The foregoing interest rates will be subject to further reduction after October
25, 1998 effective on the first day of the month following the receipt by Bank
of a Compliance Certificate furnished to Bank under Section 5(d) together with
the accompanying financial statements demonstrating to the Bank's satisfaction
that Borrowers' Senior Debt to Tangible Capital Base Ratio under Section 8(c) of
the Loan Agreement is less than or equal to 2:25 to 1:00 and continuing for so
long as such minimum ratio is maintained, to (A) for each Prime Rate Advance,
the Prime Rate, and (B) for each LIBOR Rate Advance, the Adjusted LIBOR Rate for
the applicable Interest Period selected by Borrowers in conformity with the Loan
Agreement plus 200 basis points (2.00%)."

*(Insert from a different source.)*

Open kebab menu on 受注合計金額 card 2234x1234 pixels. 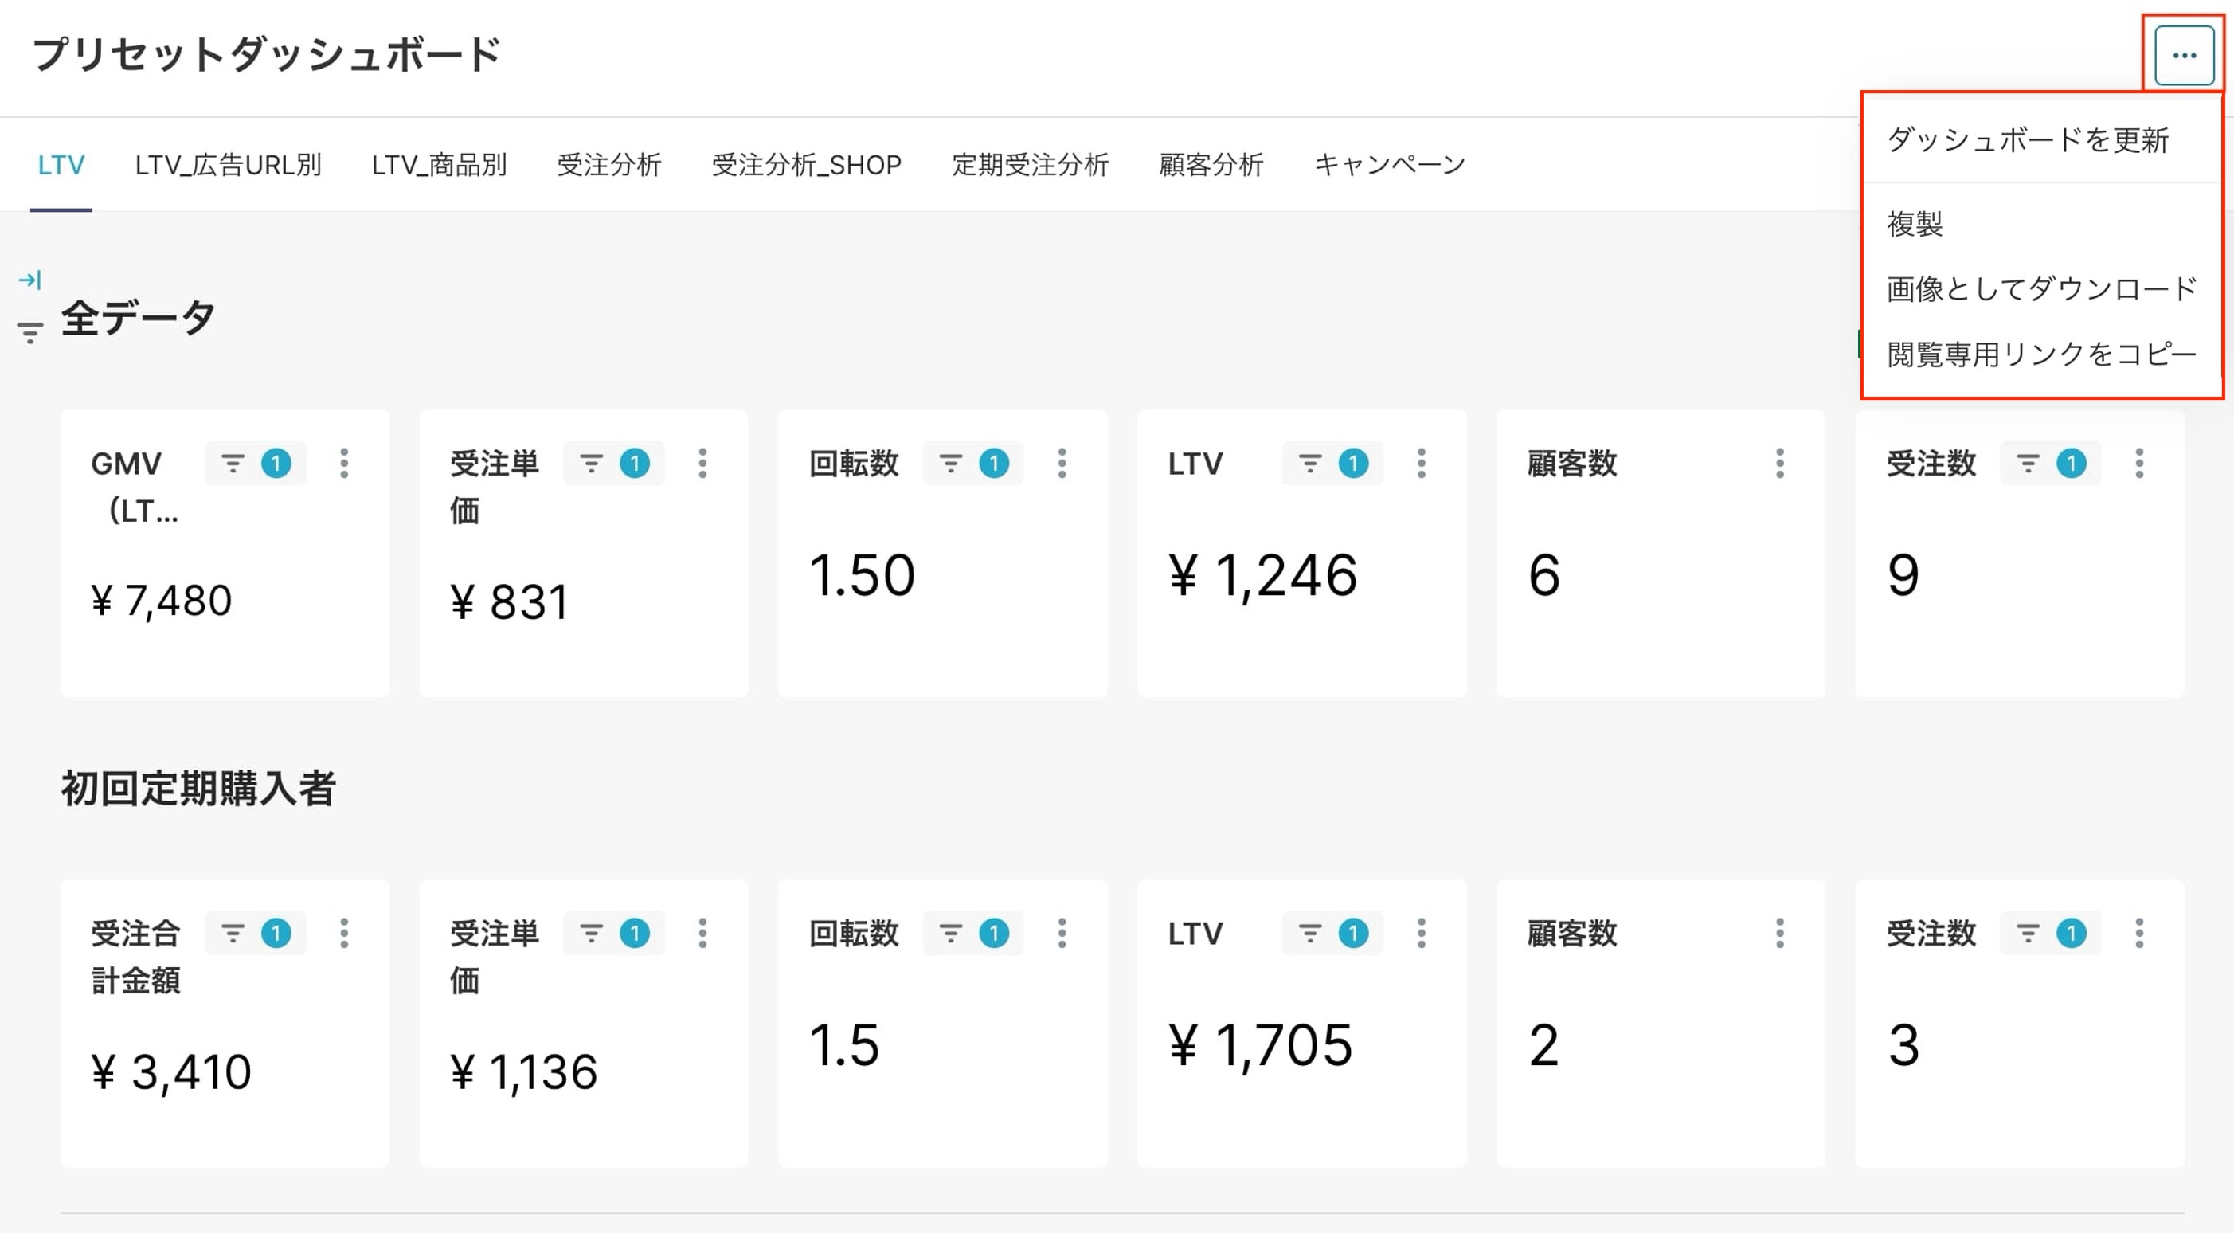[344, 933]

     (f)  Unused Line Fee Adjustment.  Section 2(h) is amended to add the
following sentence at the end thereof:

          "The foregoing unused line fee shall be reduced to one quarter of one
percent (1/4%) per annum, upon the effective date of the first permitted
adjustment to interest rates under the last two sentences of Section 2(d)(i) of
the Loan Agreement."
<PAGE>
 
     (f)  Financial Covenants Amendments.

          (1)  Section 8(a) of the Loan Agreement is amended by deleting the
Section in its entirety and by substituting in place thereof the following:

          "(a) Tangible Capital Base.  Permit Borrowers' Tangible Capital Base
to be less than the following amounts at the end of the respective periods set
forth below:

 
                       Date                       Minimum Tangible
                                                     Capital Base
          January 1 through January 25, 1998          $6,900,000
          January 26 through April 26, 1998           $7,500,000
          April 27 through July 26, 1998              $7,900,000
          July 26, 1998 through October 26,
          1998 and thereafter                         $8,800,000
 

     For purposes of calculating Tangible Capital Base, all Subordinated
Indebtedness hereafter provided to the Borrowers by Alpha and subject to the
Subordination Agreement between Alpha and Bank shall be added to the Minimum
Tangible Capital Base amounts set forth above.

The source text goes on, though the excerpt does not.